RangeDetector

RangeDetector(min_value=-np.inf, max_value=np.inf, quantiles=None)

Detect values outside range.

Parameters

Name Type Description Default
min_value float Minimum value threshold. -np.inf
max_value float Maximum value threshold. np.inf
quantiles list of float Quantiles to use for determining min and max during fit. Default is [0.0, 1.0], which corresponds to absolute min and max values. Use values like [0.001, 0.999] to exclude extreme outliers.

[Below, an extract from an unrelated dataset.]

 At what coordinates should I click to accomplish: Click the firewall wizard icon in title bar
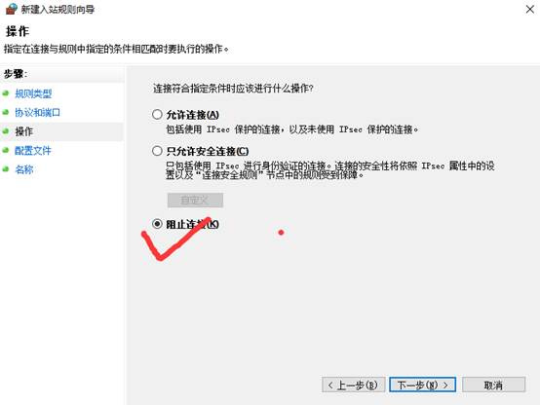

None

Examples

>>> normal_data = pd.Series(np.random.normal(size=100))
>>> abnormal_data = pd.Series(np.random.normal(size=100))
>>> abnormal_data[[2, 6, 15, 57, 60, 73]] = 5
>>> normal_data_with_some_outliers = pd.Series(np.random.normal(size=100))
>>> normal_data_with_some_outliers[[12, 13, 20, 90]] = 7
>>> detector = RangeDetector(min_value=0.0, max_value=2.0)
>>> anomalies = detector.detect(abnormal_data)
>>> detector = RangeDetector()
>>> detector.fit(normal_data) # min, max inferred from normal data
>>> anomalies = detector.detect(abnormal_data)
>>> detector = RangeDetector(quantiles=[0.001,0.999])
>>> detector.fit(normal_data_with_some_outliers)
>>> anomalies = detector.detect(abnormal_data)

Methods

Name Description
detect Detect anomalies
fit Set detector parameters based on data.
save Save a detector for later use.
validate Check that input data is in correct format and possibly adjust.

detect

RangeDetector.detect(data)

Detect anomalies

Parameters

Name Type Description Default
data Union[pd.Series, pd.DataFrame] Time series data with possible anomalies required

Returns

Name Type Description
pd.Series or pd.DataFrame Time series with bools, True == anomaly.

fit

RangeDetector.fit(data)

Set detector parameters based on data.

Parameters

Name Type Description Default
data Union[pd.Series, pd.DataFrame] Normal (non-anomalous) time series data for training. If DataFrame, must contain exactly one column required

Returns

Name Type Description
Self

save

RangeDetector.save(path)

Save a detector for later use.

Parameters

Name Type Description Default
path str or Path File path to save the detector to. required

validate

RangeDetector.validate(data)

Check that input data is in correct format and possibly adjust.

Parameters

Name Type Description Default
data pd.Series or pd.DataFrame Input data to validate. required

Returns

Name Type Description
pd.DataFrame Validated data.

Raises

Name Type Description
WrongInputDataTypeError If data is not a pd.Series or pd.DataFrame.